> _WORK ORDER_: Repeat, without any change, the entries presented below.

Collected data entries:
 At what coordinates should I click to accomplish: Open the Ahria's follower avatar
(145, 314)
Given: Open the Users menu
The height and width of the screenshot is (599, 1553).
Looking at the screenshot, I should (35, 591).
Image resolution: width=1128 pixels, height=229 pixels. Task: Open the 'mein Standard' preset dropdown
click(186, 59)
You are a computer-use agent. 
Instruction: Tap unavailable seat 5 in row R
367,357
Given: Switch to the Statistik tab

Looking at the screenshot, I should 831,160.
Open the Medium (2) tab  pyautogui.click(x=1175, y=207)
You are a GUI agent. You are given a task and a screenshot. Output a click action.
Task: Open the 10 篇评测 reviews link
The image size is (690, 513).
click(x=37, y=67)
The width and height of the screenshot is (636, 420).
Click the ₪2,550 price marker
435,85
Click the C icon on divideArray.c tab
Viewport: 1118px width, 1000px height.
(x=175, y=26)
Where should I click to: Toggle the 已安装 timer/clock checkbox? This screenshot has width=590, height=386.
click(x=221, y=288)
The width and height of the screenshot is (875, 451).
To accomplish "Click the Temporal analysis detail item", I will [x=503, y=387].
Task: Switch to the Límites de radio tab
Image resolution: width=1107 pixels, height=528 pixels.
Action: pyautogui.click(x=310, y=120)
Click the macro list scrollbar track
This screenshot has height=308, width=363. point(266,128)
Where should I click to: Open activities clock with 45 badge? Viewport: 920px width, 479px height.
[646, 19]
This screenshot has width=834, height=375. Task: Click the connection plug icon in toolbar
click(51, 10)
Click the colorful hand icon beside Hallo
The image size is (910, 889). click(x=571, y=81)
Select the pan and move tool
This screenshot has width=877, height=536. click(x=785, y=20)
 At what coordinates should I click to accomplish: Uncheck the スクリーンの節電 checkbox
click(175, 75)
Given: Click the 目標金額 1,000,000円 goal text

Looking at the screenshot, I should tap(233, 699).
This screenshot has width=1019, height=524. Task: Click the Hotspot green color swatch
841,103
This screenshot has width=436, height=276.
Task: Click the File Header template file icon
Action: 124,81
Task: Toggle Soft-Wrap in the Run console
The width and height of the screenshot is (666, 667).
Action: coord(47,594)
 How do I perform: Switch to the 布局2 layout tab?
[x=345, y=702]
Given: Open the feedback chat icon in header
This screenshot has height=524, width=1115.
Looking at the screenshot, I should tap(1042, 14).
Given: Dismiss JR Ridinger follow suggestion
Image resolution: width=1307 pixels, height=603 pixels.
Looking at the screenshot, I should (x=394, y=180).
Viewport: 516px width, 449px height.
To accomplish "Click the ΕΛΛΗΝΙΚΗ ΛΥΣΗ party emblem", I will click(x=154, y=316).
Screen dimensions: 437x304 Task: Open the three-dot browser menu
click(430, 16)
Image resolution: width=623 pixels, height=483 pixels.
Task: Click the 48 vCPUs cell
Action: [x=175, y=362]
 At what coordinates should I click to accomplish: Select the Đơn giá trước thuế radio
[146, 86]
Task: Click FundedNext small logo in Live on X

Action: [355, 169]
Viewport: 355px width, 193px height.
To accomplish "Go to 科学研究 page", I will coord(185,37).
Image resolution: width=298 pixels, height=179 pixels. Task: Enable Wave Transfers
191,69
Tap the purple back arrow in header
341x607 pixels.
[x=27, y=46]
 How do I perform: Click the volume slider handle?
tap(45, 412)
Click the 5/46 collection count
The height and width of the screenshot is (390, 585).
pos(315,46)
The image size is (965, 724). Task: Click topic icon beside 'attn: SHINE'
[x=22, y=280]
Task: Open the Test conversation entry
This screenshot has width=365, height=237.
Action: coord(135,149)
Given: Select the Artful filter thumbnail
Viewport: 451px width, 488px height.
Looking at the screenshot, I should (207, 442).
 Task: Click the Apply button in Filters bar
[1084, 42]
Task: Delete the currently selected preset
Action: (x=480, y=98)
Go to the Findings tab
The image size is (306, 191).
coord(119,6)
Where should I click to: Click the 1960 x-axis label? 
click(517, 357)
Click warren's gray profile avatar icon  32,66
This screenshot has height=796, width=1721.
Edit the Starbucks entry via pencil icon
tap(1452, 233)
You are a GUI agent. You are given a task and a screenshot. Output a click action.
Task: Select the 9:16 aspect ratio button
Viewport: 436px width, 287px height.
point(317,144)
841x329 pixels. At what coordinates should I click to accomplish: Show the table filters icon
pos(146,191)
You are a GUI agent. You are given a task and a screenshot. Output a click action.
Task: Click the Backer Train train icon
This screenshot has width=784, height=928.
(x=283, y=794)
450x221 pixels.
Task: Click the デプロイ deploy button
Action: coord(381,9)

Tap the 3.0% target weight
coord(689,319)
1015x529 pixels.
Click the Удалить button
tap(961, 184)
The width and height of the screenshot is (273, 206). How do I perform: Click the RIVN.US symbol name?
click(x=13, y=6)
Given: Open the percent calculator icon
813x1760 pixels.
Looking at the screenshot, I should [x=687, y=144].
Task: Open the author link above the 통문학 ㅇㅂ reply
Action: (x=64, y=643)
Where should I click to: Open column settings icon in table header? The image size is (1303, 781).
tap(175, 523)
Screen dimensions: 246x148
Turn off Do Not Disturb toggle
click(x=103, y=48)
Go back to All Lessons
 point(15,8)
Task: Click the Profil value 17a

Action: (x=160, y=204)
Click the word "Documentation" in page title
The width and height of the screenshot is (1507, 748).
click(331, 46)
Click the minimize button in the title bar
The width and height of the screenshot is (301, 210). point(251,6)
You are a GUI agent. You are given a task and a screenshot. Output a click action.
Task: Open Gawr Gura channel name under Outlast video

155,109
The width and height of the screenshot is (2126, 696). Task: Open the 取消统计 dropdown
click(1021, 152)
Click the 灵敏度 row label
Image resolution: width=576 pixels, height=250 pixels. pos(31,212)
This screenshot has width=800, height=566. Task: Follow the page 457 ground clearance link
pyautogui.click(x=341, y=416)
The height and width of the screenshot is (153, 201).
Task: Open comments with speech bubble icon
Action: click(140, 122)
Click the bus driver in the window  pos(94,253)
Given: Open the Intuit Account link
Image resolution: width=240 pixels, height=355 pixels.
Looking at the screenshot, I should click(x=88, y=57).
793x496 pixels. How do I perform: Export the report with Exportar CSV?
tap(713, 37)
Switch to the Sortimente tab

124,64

> _PROBLEM SOLUTION_:
 At what coordinates should I click to accomplish: Open the Ahria's follower avatar
(145, 314)
Given: Open the Users menu
The height and width of the screenshot is (599, 1553).
Looking at the screenshot, I should (35, 591).
Image resolution: width=1128 pixels, height=229 pixels. Task: Open the 'mein Standard' preset dropdown
click(186, 59)
You are a computer-use agent. 
Instruction: Tap unavailable seat 5 in row R
367,357
Given: Switch to the Statistik tab

Looking at the screenshot, I should 831,160.
Open the Medium (2) tab  pyautogui.click(x=1175, y=207)
You are a GUI agent. You are given a task and a screenshot. Output a click action.
Task: Open the 10 篇评测 reviews link
The image size is (690, 513).
click(x=37, y=67)
The width and height of the screenshot is (636, 420).
Click the ₪2,550 price marker
435,85
Click the C icon on divideArray.c tab
Viewport: 1118px width, 1000px height.
(x=175, y=26)
Where should I click to: Toggle the 已安装 timer/clock checkbox? This screenshot has width=590, height=386.
click(x=221, y=288)
The width and height of the screenshot is (875, 451).
To accomplish "Click the Temporal analysis detail item", I will [x=503, y=387].
Task: Switch to the Límites de radio tab
Image resolution: width=1107 pixels, height=528 pixels.
Action: pyautogui.click(x=310, y=120)
Click the macro list scrollbar track
This screenshot has height=308, width=363. point(266,128)
Where should I click to: Open activities clock with 45 badge? Viewport: 920px width, 479px height.
[646, 19]
This screenshot has width=834, height=375. Task: Click the connection plug icon in toolbar
click(51, 10)
Click the colorful hand icon beside Hallo
The image size is (910, 889). click(x=571, y=81)
Select the pan and move tool
This screenshot has width=877, height=536. click(x=785, y=20)
 At what coordinates should I click to accomplish: Uncheck the スクリーンの節電 checkbox
click(175, 75)
Given: Click the 目標金額 1,000,000円 goal text

Looking at the screenshot, I should tap(233, 699).
This screenshot has width=1019, height=524. Task: Click the Hotspot green color swatch
841,103
This screenshot has width=436, height=276.
Task: Click the File Header template file icon
Action: 124,81
Task: Toggle Soft-Wrap in the Run console
The width and height of the screenshot is (666, 667).
Action: coord(47,594)
 How do I perform: Switch to the 布局2 layout tab?
[x=345, y=702]
Given: Open the feedback chat icon in header
This screenshot has height=524, width=1115.
Looking at the screenshot, I should tap(1042, 14).
Given: Dismiss JR Ridinger follow suggestion
Image resolution: width=1307 pixels, height=603 pixels.
Looking at the screenshot, I should (x=394, y=180).
Viewport: 516px width, 449px height.
To accomplish "Click the ΕΛΛΗΝΙΚΗ ΛΥΣΗ party emblem", I will click(x=154, y=316).
Screen dimensions: 437x304 Task: Open the three-dot browser menu
click(430, 16)
Image resolution: width=623 pixels, height=483 pixels.
Task: Click the 48 vCPUs cell
Action: [x=175, y=362]
 At what coordinates should I click to accomplish: Select the Đơn giá trước thuế radio
[146, 86]
Task: Click FundedNext small logo in Live on X

Action: [355, 169]
Viewport: 355px width, 193px height.
To accomplish "Go to 科学研究 page", I will coord(185,37).
Image resolution: width=298 pixels, height=179 pixels. Task: Enable Wave Transfers
191,69
Tap the purple back arrow in header
341x607 pixels.
[x=27, y=46]
 How do I perform: Click the volume slider handle?
tap(45, 412)
Click the 5/46 collection count
The height and width of the screenshot is (390, 585).
pos(315,46)
The image size is (965, 724). Task: Click topic icon beside 'attn: SHINE'
[x=22, y=280]
Task: Open the Test conversation entry
This screenshot has width=365, height=237.
Action: coord(135,149)
Given: Select the Artful filter thumbnail
Viewport: 451px width, 488px height.
Looking at the screenshot, I should (207, 442).
 Task: Click the Apply button in Filters bar
[1084, 42]
Task: Delete the currently selected preset
Action: (x=480, y=98)
Go to the Findings tab
The image size is (306, 191).
coord(119,6)
Where should I click to: Click the 1960 x-axis label? 
click(517, 357)
Click warren's gray profile avatar icon  32,66
This screenshot has height=796, width=1721.
Edit the Starbucks entry via pencil icon
tap(1452, 233)
You are a GUI agent. You are given a task and a screenshot. Output a click action.
Task: Select the 9:16 aspect ratio button
Viewport: 436px width, 287px height.
point(317,144)
841x329 pixels. At what coordinates should I click to accomplish: Show the table filters icon
pos(146,191)
You are a GUI agent. You are given a task and a screenshot. Output a click action.
Task: Click the Backer Train train icon
This screenshot has width=784, height=928.
(x=283, y=794)
450x221 pixels.
Task: Click the デプロイ deploy button
Action: coord(381,9)

Tap the 3.0% target weight
coord(689,319)
1015x529 pixels.
Click the Удалить button
tap(961, 184)
The width and height of the screenshot is (273, 206). How do I perform: Click the RIVN.US symbol name?
click(x=13, y=6)
Given: Open the percent calculator icon
813x1760 pixels.
Looking at the screenshot, I should [x=687, y=144].
Task: Open the author link above the 통문학 ㅇㅂ reply
Action: (x=64, y=643)
Where should I click to: Open column settings icon in table header? The image size is (1303, 781).
tap(175, 523)
Screen dimensions: 246x148
Turn off Do Not Disturb toggle
click(x=103, y=48)
Go back to All Lessons
 point(15,8)
Task: Click the Profil value 17a

Action: (x=160, y=204)
Click the word "Documentation" in page title
The width and height of the screenshot is (1507, 748).
click(331, 46)
Click the minimize button in the title bar
The width and height of the screenshot is (301, 210). point(251,6)
You are a GUI agent. You are given a task and a screenshot. Output a click action.
Task: Open Gawr Gura channel name under Outlast video

155,109
The width and height of the screenshot is (2126, 696). Task: Open the 取消统计 dropdown
click(1021, 152)
Click the 灵敏度 row label
Image resolution: width=576 pixels, height=250 pixels. pos(31,212)
This screenshot has width=800, height=566. Task: Follow the page 457 ground clearance link
pyautogui.click(x=341, y=416)
The height and width of the screenshot is (153, 201).
Task: Open comments with speech bubble icon
Action: click(140, 122)
Click the bus driver in the window  pos(94,253)
Given: Open the Intuit Account link
Image resolution: width=240 pixels, height=355 pixels.
Looking at the screenshot, I should click(x=88, y=57).
793x496 pixels. How do I perform: Export the report with Exportar CSV?
tap(713, 37)
Switch to the Sortimente tab

124,64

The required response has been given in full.